Verification: Test float operation in parallel with operations on integers (which we may trust). For regular values use small integers, i.e. -2...2 and for infinities big integers -100, 100. Test pairs of all values. Test that float and integer operations produce same result or fail at the same time. Special cases that need to be handled separately are multiplication of zero and infinity and division of two infinite values.
Source: correct result
Coverage: edge cases of add, subtract, multiply, divide
Result of negation shall be additive inverse. In case of the infinities negation shall change the sign of infinity.
Rationale: Correctness.
Verification: Verify that a + a.negate == 0. Test infinities separately.
Coverage: Negation
Split function covers both interpolation and extrapolation. First is covered when operands are regular numbers. Second is covered when one of the operands is infinity.
Split function on regular numbers a < b, shall return x, such that a < x < b.
When numbers:
- have different sign return 0.
- are of the same magnitude the returned value shall be near average.
- are of different magnitude, return a number that is half the bigger magnitude.
Rationale: Interpolative property of Definition 6.1. We further optimise the return value on space, that is returning the number with given property and smallest precision. When numbers are of the same magnitude, it is in interest of upstream modules to split it evenly (without any additional knowledge).

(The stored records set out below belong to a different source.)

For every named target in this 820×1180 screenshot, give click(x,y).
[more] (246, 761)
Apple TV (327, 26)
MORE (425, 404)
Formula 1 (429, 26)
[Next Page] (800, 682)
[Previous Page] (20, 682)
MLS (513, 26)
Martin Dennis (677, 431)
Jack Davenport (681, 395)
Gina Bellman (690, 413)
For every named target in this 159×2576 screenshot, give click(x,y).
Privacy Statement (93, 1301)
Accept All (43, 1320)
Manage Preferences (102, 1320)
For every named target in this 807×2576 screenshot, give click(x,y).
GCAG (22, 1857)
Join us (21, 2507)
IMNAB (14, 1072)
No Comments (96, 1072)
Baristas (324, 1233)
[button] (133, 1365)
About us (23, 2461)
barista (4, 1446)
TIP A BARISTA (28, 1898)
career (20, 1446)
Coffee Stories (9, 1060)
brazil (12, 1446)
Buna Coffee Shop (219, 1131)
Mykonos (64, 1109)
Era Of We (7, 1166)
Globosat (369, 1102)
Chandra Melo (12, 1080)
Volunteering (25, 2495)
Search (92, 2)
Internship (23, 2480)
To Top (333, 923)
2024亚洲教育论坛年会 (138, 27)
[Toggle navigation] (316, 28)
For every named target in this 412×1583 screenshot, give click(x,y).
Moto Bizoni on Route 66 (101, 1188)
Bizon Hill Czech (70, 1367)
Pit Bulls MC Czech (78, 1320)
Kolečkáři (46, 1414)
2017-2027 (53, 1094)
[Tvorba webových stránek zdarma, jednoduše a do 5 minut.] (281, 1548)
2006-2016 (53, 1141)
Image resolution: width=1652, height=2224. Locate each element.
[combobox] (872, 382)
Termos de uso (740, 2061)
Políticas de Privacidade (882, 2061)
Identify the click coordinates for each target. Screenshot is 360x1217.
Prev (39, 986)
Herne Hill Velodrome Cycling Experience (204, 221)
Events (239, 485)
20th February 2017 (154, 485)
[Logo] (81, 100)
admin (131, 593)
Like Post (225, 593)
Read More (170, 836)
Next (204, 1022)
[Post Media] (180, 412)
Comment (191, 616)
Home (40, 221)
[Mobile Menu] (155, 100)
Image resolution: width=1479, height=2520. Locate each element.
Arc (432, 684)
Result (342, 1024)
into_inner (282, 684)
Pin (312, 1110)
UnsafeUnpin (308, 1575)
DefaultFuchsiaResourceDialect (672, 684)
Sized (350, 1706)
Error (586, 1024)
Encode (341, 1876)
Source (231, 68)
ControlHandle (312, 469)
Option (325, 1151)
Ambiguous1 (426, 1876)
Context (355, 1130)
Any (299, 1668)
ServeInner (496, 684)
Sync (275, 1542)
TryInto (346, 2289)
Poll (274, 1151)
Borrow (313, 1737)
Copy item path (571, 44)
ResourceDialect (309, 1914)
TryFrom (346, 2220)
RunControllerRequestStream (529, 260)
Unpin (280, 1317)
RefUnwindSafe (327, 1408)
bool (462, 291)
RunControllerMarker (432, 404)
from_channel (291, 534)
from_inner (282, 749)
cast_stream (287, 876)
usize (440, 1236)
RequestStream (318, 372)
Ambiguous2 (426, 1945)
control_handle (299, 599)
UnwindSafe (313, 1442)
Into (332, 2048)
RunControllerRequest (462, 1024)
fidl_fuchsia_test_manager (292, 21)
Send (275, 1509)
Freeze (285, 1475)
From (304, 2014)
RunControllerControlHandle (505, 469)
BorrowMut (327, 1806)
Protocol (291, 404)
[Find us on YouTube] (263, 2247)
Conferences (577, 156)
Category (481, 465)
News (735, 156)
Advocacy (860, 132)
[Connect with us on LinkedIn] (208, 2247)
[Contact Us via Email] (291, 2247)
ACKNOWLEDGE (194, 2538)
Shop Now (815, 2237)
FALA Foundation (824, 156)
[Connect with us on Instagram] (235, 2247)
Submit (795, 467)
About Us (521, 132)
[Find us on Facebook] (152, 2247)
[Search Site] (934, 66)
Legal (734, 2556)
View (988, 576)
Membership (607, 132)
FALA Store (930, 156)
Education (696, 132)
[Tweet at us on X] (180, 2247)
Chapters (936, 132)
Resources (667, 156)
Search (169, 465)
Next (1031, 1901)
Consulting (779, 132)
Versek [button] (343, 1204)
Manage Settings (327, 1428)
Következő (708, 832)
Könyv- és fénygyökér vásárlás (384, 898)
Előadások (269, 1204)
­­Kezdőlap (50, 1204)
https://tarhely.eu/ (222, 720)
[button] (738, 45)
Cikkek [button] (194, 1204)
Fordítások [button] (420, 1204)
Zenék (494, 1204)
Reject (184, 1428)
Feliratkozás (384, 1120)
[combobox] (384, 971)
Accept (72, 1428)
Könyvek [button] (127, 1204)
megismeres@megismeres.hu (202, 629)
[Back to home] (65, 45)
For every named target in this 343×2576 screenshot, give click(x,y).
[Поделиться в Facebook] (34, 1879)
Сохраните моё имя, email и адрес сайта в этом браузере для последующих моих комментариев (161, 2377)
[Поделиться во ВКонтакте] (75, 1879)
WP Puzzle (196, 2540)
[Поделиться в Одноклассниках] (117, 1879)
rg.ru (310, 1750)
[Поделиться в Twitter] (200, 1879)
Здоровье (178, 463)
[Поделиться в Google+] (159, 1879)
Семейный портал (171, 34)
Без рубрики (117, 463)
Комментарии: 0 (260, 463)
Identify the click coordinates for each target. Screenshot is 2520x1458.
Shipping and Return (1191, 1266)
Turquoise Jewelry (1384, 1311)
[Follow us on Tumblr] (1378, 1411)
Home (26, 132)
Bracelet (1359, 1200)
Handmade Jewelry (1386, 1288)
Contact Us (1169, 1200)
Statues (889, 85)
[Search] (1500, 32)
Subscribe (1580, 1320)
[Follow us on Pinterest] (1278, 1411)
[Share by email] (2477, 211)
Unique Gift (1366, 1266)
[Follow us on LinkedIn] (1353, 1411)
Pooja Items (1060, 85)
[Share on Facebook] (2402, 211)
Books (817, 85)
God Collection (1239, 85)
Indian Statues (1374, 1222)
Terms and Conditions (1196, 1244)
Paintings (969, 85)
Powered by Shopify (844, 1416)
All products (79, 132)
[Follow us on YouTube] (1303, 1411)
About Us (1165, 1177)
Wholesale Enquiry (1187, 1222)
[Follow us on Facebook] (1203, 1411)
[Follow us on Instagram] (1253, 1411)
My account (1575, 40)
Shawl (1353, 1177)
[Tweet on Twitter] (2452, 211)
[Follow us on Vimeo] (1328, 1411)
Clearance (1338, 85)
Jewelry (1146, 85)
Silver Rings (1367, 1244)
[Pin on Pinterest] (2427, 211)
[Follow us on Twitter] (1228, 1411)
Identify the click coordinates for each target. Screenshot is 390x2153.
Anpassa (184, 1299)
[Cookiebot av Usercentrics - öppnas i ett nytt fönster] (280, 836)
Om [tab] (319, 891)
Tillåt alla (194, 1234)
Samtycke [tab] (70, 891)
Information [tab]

Verification: Generate random numbers a < b and verify that a < split(a,b) < b.
Coverage: split/interpolation
Split function shall:
- when both operands are infinite return 0
- on -inf, b return, x < b
- on a, inf, return a < x.
Returned number x shall have double magnitude than the input number.
Rationale: Extrapolative property of Definition 6.1. Furthermore we double the magnitude for efficiency purposes, counting on amortization.
Verification: Generate random number a, and verify that a < split(a, inf) and split(-inf, a) < a.
Coverage: split/extrapolation
Trisect function of a,b,p shall return x,y, such that a<x<y<b and that x,y are epsilon in given precision apart.
Rationale: Number x<y are used upstream by Lemma 6.16. We optimise on the evenness of splitting the a and b.
Verification: Verify using random values and test that property holds.
Coverage: trisect
TODO research how this optimized trisection is done properly - there are occurrencies, where this has cause progress to stop / approach zero from above without jumping into negatives
Coverage: valueOf(String, precision), toString()
We can construct Floats from integers or strings, using static method Floats.valueOf.
Coverage: valueOf(Long)
Coverage: valueOf(Double)
Coverage ZERO, posInf, negInf, isPosInf, isNegInf, isZero, isRegularNumber, signToInfity
Floats are constructed from product of two natural numbers. BigDecimal implementation in Java is a product of BigInteger intVal an integer called scale. Together the represent a number of form intVal * 10^-scale (example 6.4/2).
Scale parameter is checked for overflows and underflows and throws ArithmeticException. Code of BigDecimal is further optimised for intVals that fit into long.
There is no infinities or NaNs in BigDecimal or BigInteger.
BigInteger store sign separately to magnitude, which is an array of integers. It is a pure Java implementation.
- Implementation using MPFR.
- Implementation using doubles (caveat rounding modes in Java) Note: rounding modes for double in Matlab have been done using JNI just switching the mode in c. This disregards Java convention that the code should run identically on all machines. It is also suprising that this just works, i.e. JRE doesn't never changes rounding mode.